Под кроватью в детской, в большом деревянном ящике с игрушками, хранилась металлическая пластина. Почти квадратная, но не совсем, со стороной сантиметров в десять, не больше. Серебристая и чуть зеленоватая. Детская ладонь сразу чувствует её вес, больший, чем у пластмассовой машинки, алюминиевого конструктора или плюшевой обезьяны. Важный предмет, из другого мира — мира взрослых.
Металл холодный и к нему хочется приложиться щекой. Одна сторона пластины гладкая, и ничем почти не примечательная, кроме нескольких букв, которых я ещё не знаю. Зато на другой выщерблены косые линии различной глубины, много-много линий накрест. По этой стороне приятно провести ногтями, почувствовать её текстуру и услышать характерный звук. Еще её можно рассматривать у окна. Свет, отражаясь от шершавых узоров под разными углами, превращается в набор серо-зеленых пятен. Если правильно поймать угол, то пятна собираются в худое мужское лицо, в объём скул, во впадины глаз. В улыбку и в большую кепку на голове.
— Это дед, — говорит папа.
Живого деда я видел однажды — незадолго до похорон. Был летний день, но он лежал в хате, на кровати в проходной комнате, чуть приподнявшись на локте. Я смотрю на него снизу вверх и свет из окна за его спиной такой, что я вижу только силуэт головы, белизну его редких волос, но не лицо. Дед что-то говорит, но я его не понимаю. Он повторяет, затем снова и затем уже сердитым голосом как может громко произносит одно слово:
— Морожено!
На табурете рядом действительно стоит стакан с мороженым, но я уже испугался и бегу в другую комнату.
По-настоящему его лицо я рассмотрел только через несколько дней. Он лежал на странном ложе по центру зала. Вокруг вдоль стен стояло много незнакомых людей, а папа держал меня на руках. Какая-то полная женщина сказала, что дедушка хочет, чтобы я его поцеловал. Целовать дедушку не хотелось, но я почувствовал, что все от меня этого ждут и приложился губами к его холодной щеке.
— А дедушка меня слышит? — спрашиваю я папу.
— Слышит, — вместо папы говорит все та же полная женщина.
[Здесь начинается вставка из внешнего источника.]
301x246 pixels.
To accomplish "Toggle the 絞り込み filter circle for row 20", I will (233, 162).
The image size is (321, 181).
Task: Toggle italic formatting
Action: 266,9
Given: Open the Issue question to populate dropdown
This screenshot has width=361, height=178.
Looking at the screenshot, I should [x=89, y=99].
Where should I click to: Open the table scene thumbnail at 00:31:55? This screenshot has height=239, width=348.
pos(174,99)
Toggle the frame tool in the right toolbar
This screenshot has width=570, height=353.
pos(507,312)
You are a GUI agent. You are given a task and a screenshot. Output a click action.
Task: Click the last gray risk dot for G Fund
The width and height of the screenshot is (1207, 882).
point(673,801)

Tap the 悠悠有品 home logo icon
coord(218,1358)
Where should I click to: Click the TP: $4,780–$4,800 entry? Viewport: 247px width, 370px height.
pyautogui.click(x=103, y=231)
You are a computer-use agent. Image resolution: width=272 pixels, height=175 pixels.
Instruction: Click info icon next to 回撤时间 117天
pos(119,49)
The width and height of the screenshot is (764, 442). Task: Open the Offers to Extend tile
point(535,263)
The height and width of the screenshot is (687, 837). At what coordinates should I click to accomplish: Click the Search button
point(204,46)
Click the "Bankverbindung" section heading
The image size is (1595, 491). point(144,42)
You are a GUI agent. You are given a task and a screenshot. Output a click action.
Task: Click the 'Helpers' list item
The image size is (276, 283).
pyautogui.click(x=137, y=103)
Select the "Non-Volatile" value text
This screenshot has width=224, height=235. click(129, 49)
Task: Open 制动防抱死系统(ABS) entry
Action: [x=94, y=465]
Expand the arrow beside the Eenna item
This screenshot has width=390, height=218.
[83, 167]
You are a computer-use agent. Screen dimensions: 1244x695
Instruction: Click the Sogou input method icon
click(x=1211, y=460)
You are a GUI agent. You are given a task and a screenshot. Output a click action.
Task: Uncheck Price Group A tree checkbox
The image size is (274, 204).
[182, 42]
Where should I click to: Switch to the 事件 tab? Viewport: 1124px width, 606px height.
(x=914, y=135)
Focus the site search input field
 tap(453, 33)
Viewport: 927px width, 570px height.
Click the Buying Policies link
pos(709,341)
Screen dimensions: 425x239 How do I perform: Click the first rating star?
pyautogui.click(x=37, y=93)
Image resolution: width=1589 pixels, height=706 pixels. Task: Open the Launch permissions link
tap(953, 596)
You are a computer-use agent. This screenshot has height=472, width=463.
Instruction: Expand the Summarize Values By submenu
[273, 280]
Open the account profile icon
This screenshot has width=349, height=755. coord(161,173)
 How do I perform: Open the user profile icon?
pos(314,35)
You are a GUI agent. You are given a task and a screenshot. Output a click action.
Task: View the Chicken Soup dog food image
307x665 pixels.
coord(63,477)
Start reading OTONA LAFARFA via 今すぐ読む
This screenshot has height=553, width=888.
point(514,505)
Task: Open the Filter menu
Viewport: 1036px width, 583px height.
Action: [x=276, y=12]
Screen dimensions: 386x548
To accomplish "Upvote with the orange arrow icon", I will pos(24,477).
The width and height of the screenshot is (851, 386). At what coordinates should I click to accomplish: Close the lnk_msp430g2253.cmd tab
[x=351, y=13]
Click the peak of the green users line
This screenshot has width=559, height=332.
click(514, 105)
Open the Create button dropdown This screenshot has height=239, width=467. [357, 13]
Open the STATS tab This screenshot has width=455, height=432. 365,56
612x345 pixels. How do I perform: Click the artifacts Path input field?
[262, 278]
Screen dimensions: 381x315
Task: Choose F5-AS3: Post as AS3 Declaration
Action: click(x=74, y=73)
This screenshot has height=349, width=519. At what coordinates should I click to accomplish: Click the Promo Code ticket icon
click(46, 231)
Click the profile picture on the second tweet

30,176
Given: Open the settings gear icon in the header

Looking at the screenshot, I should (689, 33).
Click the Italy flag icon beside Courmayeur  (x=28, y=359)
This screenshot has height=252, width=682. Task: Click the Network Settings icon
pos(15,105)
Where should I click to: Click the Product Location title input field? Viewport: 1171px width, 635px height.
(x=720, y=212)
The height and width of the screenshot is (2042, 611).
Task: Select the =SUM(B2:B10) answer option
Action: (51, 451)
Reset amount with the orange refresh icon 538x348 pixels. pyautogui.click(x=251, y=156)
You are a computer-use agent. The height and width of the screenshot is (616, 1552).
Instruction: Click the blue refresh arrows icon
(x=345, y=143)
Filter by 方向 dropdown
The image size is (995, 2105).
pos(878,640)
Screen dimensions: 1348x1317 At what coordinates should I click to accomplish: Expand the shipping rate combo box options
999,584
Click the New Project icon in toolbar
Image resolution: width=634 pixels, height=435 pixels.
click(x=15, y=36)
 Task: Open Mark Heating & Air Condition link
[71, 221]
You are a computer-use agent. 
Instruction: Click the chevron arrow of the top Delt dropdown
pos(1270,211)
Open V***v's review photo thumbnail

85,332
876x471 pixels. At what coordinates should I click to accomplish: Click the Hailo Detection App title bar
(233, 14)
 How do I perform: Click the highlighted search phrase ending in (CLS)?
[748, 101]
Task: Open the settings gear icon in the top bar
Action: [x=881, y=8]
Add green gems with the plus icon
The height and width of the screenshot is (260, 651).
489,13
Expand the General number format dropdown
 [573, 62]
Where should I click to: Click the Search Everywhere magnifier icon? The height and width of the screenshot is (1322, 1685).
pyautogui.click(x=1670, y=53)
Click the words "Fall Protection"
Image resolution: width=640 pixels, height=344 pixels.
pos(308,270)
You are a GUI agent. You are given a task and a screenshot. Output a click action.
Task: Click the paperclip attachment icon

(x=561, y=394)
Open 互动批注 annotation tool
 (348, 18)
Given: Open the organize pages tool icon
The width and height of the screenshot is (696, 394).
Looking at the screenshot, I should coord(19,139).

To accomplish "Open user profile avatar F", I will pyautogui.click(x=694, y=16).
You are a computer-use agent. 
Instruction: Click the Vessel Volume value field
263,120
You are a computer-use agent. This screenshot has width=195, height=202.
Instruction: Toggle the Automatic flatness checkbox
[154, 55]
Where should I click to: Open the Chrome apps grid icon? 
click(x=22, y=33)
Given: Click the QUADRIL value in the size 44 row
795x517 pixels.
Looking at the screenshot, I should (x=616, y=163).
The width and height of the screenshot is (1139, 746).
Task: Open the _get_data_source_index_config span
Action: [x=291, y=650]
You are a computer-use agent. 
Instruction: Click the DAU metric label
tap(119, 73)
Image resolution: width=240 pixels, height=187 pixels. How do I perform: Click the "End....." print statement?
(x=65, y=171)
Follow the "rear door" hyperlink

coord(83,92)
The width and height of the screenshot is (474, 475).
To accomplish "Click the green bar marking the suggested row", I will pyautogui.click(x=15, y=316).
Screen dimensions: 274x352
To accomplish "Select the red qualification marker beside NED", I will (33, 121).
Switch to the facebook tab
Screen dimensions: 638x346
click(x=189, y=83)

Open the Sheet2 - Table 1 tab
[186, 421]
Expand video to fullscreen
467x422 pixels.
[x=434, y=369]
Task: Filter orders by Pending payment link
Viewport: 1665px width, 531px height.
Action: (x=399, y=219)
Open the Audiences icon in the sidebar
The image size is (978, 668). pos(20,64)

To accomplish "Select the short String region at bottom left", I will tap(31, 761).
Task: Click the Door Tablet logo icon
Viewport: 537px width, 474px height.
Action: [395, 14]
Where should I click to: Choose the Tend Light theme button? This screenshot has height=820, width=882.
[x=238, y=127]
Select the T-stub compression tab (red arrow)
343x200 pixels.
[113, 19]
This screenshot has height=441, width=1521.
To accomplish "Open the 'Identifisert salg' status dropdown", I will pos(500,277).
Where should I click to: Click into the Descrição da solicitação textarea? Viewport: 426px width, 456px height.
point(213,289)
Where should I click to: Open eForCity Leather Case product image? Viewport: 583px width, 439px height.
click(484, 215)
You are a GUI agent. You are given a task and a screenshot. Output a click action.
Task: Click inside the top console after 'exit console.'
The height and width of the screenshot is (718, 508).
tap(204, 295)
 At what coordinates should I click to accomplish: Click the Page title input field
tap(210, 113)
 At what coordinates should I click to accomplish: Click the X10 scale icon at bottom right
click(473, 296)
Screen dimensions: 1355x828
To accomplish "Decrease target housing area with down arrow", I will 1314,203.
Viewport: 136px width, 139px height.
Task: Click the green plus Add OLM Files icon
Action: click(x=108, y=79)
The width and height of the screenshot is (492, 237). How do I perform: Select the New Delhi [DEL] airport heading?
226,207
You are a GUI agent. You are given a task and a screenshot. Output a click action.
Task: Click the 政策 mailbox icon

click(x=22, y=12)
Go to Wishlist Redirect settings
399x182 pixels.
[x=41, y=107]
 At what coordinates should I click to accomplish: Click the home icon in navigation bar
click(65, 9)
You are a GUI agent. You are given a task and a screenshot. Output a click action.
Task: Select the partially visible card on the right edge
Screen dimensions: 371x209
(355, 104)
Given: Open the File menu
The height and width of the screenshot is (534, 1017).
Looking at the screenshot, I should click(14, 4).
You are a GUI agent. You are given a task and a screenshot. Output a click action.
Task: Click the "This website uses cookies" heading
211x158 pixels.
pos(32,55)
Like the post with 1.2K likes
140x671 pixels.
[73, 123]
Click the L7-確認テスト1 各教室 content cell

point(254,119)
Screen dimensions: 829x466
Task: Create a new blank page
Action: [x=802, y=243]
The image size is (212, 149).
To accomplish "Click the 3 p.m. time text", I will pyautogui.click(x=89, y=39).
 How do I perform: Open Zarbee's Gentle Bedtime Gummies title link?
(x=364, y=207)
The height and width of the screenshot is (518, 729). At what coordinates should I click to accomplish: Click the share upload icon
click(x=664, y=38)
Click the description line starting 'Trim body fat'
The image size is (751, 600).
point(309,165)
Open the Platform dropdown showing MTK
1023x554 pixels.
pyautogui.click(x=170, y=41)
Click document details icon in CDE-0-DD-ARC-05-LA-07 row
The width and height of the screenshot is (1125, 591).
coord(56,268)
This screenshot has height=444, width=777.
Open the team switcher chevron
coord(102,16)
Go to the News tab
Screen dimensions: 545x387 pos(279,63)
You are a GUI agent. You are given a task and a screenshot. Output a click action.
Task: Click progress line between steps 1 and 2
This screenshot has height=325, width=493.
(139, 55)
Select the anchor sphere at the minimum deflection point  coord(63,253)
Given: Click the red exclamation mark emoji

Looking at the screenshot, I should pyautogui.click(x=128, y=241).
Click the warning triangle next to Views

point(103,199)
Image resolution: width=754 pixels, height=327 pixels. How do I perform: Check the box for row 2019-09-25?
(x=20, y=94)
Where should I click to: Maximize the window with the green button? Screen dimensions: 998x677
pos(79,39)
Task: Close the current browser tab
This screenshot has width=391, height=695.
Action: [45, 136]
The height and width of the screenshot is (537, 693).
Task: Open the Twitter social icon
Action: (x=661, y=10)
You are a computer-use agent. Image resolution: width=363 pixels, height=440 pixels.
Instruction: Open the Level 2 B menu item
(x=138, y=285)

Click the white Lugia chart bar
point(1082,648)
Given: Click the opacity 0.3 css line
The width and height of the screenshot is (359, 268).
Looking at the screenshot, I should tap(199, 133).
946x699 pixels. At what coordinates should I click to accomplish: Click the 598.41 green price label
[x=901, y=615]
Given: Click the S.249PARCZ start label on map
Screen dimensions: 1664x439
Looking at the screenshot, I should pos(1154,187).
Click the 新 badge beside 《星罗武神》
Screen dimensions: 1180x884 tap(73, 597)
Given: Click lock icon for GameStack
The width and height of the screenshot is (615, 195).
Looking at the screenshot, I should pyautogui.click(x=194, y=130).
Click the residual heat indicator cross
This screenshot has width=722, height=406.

— Тогда почему он не отвечает?
Затем мы все поехали куда-то на автобусах и легковых автомобилях и вышли уже в просторном поле у каких-то красноватых холмов. Там дедушку в большом деревянном ящике положили в заранее выкопанную яму и собравшиеся по очереди бросали в яму куски влажного, оранжевого грунта. Мне дали пирожок, а на закопанную яму поставили крохотный, будто детский, стакан с чем-то прозрачным и положили сверху кусок черного хлеба. Время от времени жидкость из стакана выливали и наливали заново.
Пока взрослые говорили между собой про дедушку, мы с братьями пошли бродить среди рядов однообразных каменных плит. На каждой буквы, цифры и черно-белая фотография лица. Я смотрел на них мгновение и взгляд шел дальше, так что через секунду я уже не мог вспомнить ни формы носа, ни ширины подбородка. Мы шли какое-то время и дошли до красноватых холмов.
— Что это за горы? — спрашиваю я брата.
— Это не горы, это терриконы.
— Тер-ррри-ко-ны, — растягиваю я красивое, незнакомое слово.
Отец мой не особо разговорчив, так что про деда я знаю только какие-то отрывки, пятна из его жизни. Знаю, что подростком немцы повезли его на запад работать, но не довезли. Их догнала Красная Армия и весь поезд отправили на восток, куда-то в Казахстан. Знаю, что там он встретил бабушку и что в Луганск — в Ворошиловград — им разрешили вернуться только после смерти Сталина. Знаю, что он знал татарский, но детям своим его знать запретил. И ещё знаю, что в посёлке его знали и уважали, и что однажды в советской газете напечатали его фотографию — почти квадратную, но не совсем, со стороной сантиметров в десять, не больше.